Supplied material:
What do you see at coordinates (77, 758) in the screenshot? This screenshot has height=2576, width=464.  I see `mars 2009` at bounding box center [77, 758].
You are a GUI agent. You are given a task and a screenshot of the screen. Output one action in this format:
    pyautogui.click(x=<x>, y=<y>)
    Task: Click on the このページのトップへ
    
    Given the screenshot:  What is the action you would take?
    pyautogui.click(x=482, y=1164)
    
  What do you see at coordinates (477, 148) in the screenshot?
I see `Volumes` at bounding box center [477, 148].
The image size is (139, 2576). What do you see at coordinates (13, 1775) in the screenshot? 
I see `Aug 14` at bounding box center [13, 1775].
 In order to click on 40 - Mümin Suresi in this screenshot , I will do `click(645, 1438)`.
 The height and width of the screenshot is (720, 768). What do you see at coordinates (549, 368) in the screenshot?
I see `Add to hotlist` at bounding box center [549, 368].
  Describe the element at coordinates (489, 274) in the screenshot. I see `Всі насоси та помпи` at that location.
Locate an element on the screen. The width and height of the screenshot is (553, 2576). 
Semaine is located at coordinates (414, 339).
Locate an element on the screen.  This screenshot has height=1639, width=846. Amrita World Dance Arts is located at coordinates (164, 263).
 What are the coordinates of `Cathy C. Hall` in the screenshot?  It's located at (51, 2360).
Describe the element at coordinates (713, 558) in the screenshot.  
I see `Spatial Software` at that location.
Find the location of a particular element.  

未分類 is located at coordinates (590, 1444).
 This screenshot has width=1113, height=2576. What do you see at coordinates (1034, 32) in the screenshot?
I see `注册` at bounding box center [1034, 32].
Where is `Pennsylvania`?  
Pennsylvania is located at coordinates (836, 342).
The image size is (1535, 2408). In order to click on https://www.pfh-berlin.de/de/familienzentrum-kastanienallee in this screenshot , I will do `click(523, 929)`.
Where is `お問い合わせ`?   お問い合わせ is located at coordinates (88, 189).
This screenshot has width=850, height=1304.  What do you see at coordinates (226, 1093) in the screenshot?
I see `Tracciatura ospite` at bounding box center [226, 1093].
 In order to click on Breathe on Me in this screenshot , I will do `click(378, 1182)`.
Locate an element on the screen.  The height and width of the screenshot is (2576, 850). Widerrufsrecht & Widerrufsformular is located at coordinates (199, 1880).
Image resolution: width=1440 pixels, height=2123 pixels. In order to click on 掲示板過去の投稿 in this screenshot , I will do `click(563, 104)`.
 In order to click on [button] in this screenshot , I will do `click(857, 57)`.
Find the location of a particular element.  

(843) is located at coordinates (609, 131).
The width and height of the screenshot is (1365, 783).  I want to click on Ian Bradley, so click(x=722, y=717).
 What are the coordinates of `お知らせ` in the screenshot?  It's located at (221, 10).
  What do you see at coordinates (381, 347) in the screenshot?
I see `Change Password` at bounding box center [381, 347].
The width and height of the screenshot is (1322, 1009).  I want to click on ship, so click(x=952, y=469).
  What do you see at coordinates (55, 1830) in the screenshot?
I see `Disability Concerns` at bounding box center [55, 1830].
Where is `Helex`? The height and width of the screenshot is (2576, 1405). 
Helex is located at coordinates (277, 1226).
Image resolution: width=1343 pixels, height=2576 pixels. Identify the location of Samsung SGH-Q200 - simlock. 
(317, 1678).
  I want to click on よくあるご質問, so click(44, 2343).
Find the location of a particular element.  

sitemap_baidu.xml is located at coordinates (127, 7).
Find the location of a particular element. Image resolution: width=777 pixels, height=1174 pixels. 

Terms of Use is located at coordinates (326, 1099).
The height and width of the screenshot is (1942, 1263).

Task brief: Reproduce word for word the stretch from the line that contains "Find the location of a particular element. Image" through the end of the data.

Answer in full:
Find the location of a particular element. Image resolution: width=777 pixels, height=1174 pixels. 

Terms of Use is located at coordinates (326, 1099).
The height and width of the screenshot is (1942, 1263).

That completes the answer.